The NMC adds “A key issue is the way professionals evidence how they have used their professional judgement to make this important decision. Whenever professionals make a decision, in this or any other situation, it is incumbent upon them to be able to explain how they applied their professional judgement to support it. This should include being able to articulate the rationale for their decision and demonstrate what evidence they used. In order that their decision making process can be understood by others who have a legitimate interest, they should then formally record their decision making process, the action they chose to take, and the outcome.” In my view even if the nurse has complied with the above they will not escape sanction unless their employer stands by them.
Of course that still leaves the answers unclear as to whether it is in the patients interest in any event for CPR to be carried out. DNAR provides some certainty but in all other cases there does not seem to be an accepted analysis or guidance as to how one decides this dilemma. Another issue which warrants consideration is that unfortunately CPR does not work most of the time. Only 10% of patients who undergo CPR will survive until discharge from hospital. I am unaware of any nurse who has escaped NMC sanctions when they have failed to carry out CPR.
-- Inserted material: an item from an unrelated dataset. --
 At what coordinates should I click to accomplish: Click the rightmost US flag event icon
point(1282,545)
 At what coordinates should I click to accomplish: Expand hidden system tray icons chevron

Conclusion: In my opinion the NMC when properly considering such cases should take into account the health condition of the patient/resident, the experience of the nurse carrying out CPR, take into account the undoubted shock that nurses and other staff experience upon finding apparent death, and they should not use the opinion of the employer as a default position in order to determine guilt. The best advice to nurses in the absence of the above being the normal process of investigation adopted by the NMC is to carry out CPR without question.